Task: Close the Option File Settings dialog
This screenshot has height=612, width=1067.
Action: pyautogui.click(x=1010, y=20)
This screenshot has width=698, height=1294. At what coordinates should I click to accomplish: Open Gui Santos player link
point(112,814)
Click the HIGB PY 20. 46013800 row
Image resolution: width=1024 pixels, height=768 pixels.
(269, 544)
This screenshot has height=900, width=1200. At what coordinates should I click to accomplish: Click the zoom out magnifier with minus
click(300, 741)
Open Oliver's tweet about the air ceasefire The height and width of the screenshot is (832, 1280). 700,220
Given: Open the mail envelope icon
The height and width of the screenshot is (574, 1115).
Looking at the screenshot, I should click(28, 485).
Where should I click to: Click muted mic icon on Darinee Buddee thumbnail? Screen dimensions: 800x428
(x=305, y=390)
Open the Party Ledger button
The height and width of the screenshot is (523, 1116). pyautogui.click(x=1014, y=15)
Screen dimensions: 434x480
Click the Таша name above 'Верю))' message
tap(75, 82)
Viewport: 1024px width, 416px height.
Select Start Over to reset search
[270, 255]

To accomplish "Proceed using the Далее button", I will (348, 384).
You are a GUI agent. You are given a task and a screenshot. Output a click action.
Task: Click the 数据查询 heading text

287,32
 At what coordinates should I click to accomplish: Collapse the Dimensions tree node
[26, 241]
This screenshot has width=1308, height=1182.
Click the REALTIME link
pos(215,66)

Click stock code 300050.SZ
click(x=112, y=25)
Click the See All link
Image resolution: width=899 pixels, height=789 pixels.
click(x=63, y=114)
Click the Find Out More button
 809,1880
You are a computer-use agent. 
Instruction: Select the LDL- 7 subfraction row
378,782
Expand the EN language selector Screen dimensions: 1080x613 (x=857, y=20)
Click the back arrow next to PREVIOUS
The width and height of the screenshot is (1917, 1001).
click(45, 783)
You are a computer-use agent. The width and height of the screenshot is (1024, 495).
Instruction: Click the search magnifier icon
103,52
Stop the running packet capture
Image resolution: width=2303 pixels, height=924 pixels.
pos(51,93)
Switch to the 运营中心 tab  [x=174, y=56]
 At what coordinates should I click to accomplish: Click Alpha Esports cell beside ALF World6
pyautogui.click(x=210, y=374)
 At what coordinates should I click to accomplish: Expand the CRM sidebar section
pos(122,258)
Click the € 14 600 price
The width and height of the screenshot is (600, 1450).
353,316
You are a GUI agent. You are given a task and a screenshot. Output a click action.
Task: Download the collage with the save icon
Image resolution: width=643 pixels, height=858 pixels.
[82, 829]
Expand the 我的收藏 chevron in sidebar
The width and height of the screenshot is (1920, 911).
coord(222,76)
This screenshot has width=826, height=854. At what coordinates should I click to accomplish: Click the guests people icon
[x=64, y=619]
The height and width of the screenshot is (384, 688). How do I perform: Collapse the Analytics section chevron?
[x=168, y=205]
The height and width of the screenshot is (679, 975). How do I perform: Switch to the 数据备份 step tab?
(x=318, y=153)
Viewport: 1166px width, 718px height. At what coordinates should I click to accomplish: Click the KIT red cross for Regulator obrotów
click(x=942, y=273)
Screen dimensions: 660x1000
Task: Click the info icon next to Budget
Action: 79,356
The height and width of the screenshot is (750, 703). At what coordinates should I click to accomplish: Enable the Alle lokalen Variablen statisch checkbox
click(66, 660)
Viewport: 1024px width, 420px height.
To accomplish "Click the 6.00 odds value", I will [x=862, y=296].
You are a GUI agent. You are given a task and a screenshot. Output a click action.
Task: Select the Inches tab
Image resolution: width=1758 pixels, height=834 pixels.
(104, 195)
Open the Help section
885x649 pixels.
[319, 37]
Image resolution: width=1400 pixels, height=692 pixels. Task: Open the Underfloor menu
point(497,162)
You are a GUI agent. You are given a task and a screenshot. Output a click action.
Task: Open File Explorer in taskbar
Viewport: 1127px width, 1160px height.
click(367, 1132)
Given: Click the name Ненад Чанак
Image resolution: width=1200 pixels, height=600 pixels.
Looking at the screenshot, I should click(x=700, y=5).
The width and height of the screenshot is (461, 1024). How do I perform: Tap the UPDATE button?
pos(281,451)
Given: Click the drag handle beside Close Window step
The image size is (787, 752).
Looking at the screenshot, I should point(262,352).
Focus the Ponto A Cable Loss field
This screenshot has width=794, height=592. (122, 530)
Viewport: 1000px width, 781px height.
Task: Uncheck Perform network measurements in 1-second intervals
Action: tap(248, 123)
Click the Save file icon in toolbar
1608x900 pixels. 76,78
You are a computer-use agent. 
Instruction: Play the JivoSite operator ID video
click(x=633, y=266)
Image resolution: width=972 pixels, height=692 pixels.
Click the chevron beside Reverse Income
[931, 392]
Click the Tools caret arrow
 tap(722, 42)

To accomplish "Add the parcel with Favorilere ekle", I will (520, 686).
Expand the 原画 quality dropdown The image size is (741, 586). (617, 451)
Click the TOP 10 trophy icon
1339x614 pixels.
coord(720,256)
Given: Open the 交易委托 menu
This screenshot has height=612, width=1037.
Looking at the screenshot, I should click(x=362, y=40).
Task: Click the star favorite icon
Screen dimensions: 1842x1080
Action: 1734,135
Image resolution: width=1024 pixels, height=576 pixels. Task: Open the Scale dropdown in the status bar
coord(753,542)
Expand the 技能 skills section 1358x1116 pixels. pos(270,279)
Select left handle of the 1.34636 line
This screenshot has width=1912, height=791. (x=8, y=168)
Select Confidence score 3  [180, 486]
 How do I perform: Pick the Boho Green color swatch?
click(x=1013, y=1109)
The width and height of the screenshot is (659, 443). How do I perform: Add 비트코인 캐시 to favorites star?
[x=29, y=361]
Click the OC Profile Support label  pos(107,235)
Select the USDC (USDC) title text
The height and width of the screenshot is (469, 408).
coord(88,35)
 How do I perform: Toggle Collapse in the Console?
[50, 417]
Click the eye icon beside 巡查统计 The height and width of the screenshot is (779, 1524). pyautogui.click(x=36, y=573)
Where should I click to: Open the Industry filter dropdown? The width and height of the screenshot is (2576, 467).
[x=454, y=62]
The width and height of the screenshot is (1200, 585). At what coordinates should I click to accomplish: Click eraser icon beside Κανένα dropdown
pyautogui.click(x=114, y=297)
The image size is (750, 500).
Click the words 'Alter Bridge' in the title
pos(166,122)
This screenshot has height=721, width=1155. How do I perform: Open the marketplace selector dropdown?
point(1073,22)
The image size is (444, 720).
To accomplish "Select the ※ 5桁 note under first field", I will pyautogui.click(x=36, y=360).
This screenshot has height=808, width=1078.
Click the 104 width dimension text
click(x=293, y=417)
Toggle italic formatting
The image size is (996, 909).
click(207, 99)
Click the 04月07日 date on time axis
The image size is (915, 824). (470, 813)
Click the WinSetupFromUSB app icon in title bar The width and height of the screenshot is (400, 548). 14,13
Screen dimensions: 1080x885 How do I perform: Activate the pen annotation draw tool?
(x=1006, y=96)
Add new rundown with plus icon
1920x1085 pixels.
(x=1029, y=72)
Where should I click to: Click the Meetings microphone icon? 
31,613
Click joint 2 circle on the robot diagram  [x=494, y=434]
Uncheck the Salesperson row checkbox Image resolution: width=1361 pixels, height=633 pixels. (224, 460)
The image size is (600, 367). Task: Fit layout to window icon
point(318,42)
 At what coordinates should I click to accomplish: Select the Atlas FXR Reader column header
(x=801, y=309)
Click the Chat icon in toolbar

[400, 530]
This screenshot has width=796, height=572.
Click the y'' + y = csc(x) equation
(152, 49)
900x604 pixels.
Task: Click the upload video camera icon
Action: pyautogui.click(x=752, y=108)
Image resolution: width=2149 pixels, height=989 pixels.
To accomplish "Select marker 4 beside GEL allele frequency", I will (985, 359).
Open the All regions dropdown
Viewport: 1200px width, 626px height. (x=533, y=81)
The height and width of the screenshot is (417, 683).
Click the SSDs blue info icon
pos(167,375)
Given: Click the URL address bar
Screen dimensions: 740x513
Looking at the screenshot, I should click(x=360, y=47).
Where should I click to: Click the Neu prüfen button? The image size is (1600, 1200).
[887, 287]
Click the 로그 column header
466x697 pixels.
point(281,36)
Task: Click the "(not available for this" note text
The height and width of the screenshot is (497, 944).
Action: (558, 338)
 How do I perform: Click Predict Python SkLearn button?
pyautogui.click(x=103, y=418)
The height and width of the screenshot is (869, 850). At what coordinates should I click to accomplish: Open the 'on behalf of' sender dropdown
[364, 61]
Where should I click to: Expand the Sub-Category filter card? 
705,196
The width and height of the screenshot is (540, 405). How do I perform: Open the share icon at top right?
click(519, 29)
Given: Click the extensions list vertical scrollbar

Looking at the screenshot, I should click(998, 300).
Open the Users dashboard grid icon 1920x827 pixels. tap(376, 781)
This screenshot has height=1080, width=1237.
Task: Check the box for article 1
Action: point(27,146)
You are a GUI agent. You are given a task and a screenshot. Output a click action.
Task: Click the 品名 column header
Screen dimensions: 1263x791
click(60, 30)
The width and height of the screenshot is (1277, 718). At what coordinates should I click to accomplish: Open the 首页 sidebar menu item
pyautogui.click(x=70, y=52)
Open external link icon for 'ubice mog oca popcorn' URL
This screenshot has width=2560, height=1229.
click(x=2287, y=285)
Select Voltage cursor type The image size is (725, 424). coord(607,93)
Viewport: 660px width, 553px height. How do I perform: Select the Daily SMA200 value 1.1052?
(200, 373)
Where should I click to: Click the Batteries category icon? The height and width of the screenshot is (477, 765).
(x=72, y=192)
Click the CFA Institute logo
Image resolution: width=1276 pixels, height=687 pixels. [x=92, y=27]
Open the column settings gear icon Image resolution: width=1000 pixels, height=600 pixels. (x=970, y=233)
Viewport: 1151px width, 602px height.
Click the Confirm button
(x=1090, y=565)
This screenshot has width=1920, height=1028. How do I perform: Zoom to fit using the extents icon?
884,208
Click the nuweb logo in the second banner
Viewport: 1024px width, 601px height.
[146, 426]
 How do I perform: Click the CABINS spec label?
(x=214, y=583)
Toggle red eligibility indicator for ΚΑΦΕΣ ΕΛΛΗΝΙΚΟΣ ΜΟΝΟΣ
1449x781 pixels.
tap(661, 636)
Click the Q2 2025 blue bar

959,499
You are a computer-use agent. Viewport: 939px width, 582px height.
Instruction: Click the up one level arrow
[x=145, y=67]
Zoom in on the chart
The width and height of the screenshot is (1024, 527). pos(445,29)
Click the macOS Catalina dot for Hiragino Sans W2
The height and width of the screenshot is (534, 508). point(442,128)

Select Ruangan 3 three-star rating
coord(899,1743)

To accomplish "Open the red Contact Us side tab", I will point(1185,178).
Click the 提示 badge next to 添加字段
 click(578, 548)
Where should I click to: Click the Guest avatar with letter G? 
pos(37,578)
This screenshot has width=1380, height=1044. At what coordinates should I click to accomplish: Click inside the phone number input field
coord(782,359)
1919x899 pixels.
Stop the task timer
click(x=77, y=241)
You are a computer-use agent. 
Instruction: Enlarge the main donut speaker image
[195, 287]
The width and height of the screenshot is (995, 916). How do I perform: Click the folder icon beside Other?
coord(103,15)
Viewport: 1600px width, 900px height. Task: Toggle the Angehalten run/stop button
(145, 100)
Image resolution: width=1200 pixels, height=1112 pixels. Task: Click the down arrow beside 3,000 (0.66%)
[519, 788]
# # #
> [What the task requires] Set down again, word for word, the stretch of records from the line with "Instruction: Click the search magnifier icon" to the line with "Switch to the 运营中心", both of those lines included.

> [Your solution]
Instruction: Click the search magnifier icon
103,52
Stop the running packet capture
Image resolution: width=2303 pixels, height=924 pixels.
pos(51,93)
Switch to the 运营中心 tab  [x=174, y=56]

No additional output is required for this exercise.